*** EXTRACTO DE LA FUENTE ***
Todos los países del mundo deben tener una mayor sensatez en la lectura de los signos geopolíticos de poder. A Donald Trump lo pueden acusar de todos los comportamientos groseros y vulgares que se quiera, pero se tiene que hacer el esfuerzo para analizar si su geopolítica pudo haber sido la oportunidad para construir una paz no-bélica.
Una de las designaciones clave del nuevo gobierno de Biden estaba en el nombre y propuesta del secretario de Defensa. En el lenguaje formal, el titular es el Ministro de Guerra, en el extraoficial aparece como jefe del Pentágono; y este edificio de cinco puntas es conocido, como propuesta del analista James Carroll, como la Casa de la Guerra.
***
- **EN QUÉ CONSISTE**:
Continúa el texto de arriba sobre la geopolítica de Trump y la designación del secretario de Defensa de Biden a partir de su última oración.
*** DATOS ***
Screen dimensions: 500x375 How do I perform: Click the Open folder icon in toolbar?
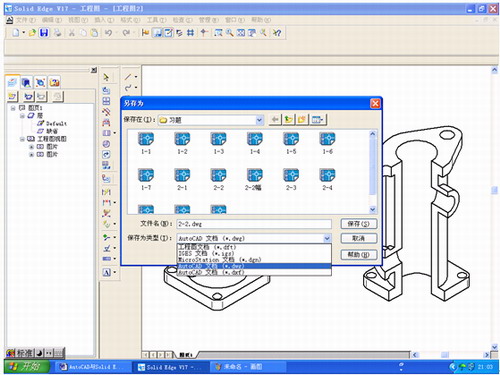32,33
***
- **RESULTADO FINAL**:
El Pentágono es el eje central del poder estadunidense: al exterior, por su papel en invasiones, guerras y dominaciones; en el interior, como el aparato de fuerza que le otorga a la Casa Blanca la última instancia para combatir rebeliones internas, como se vio en los días calientes de la toma de enero en EE. UU. por la amenaza de mover al ejército contra las protestas poselectorales.
Biden designó como titular del DOD –por sus siglas en inglés– a un militar guerrerista contrainsurgente en Irak y Afganistán, apenas retirado hace cuatro años y sin los siete que exigen las leyes estadunidenses. El senado le otorgó al general de cuatro estrellas Lloyd Austin el “permiso” para ser secretario de Defensa, al parecer por el compromiso retorcido de ser un “secretario civil” a pesar de su formación militar.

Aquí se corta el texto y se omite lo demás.